Суть задания: Перепишите фрагмент текста о спектакле по рассказу Прилепина, который начинается со слов "В театральной Москве" и заканчивается словами "подробно, уж извините.", заменив "Москве" на "столице".

Текст для разбора:
Театр жестокости Захара Прилепина

В театральной Москве событие, спектакль по рассказу Прилепина «Допрос». Театральная Москва об этом событии не ведает, поэтому второй спектакль надо отследить в январе, в Москве или Питере, чтобы непременно посмотреть. Я бы и второй, и третий раз посмотрел, настолько это сделано внятно, театрально и, главное, своевременно. Правильнее сказать, что этот спектакль имеет громкое общественное звучание, но эти звуки (свет, декорации, игра актёров, работа режиссёра) настолько театральны, насколько это вообще возможно. А в свете дискуссий о наличии или отсутствии политического театра и шире – политической жизни в стране, этот спектакль особенно важен. Поэтому пишу достаточно подробно, уж извините.

Приведённый листинг:
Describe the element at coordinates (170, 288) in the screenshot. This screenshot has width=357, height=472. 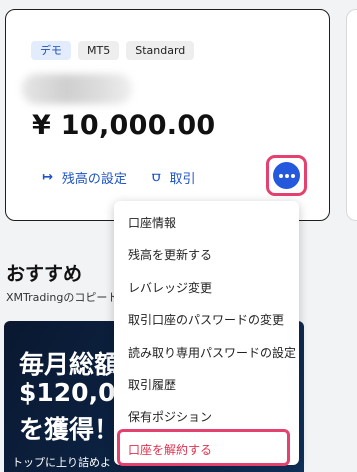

--

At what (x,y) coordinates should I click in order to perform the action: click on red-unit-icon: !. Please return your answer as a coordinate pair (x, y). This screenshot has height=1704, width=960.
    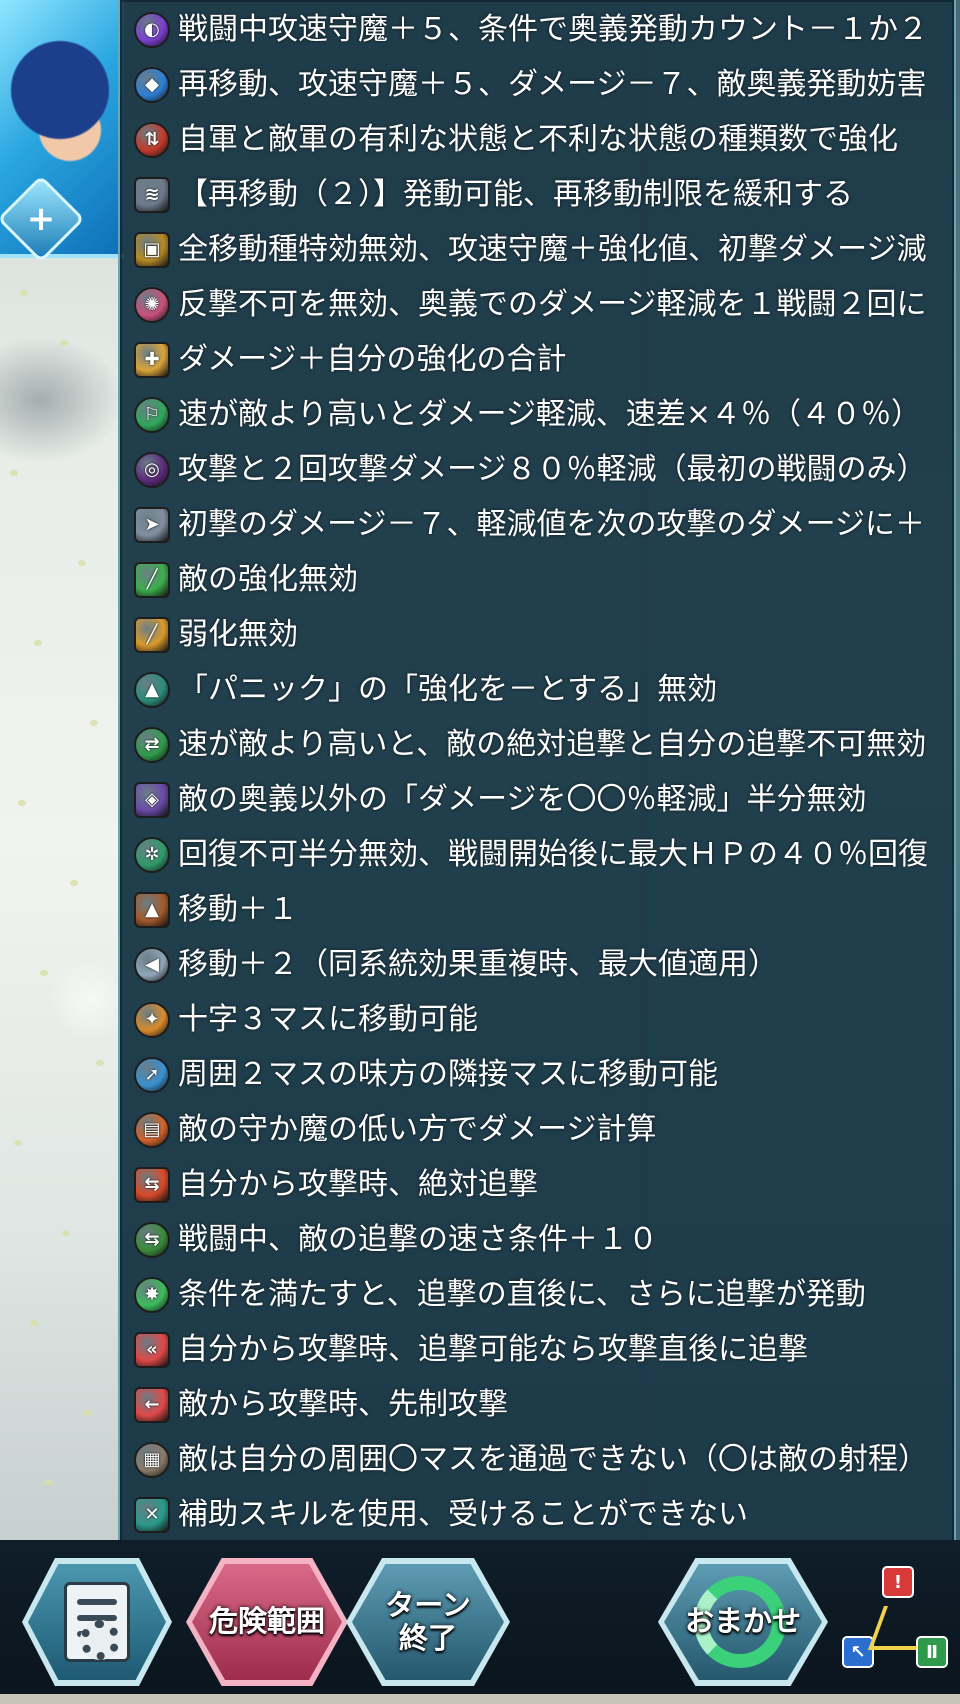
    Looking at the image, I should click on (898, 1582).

Поле ответа:
В театральной столице событие, спектакль по рассказу Прилепина «Допрос». Театральная Москва об этом событии не ведает, поэтому второй спектакль надо отследить в январе, в столице или Питере, чтобы непременно посмотреть. Я бы и второй, и третий раз посмотрел, настолько это сделано внятно, театрально и, главное, своевременно. Правильнее сказать, что этот спектакль имеет громкое общественное звучание, но эти звуки (свет, декорации, игра актёров, работа режиссёра) настолько театральны, насколько это вообще возможно. А в свете дискуссий о наличии или отсутствии политического театра и шире – политической жизни в стране, этот спектакль особенно важен. Поэтому пишу достаточно подробно, уж извините.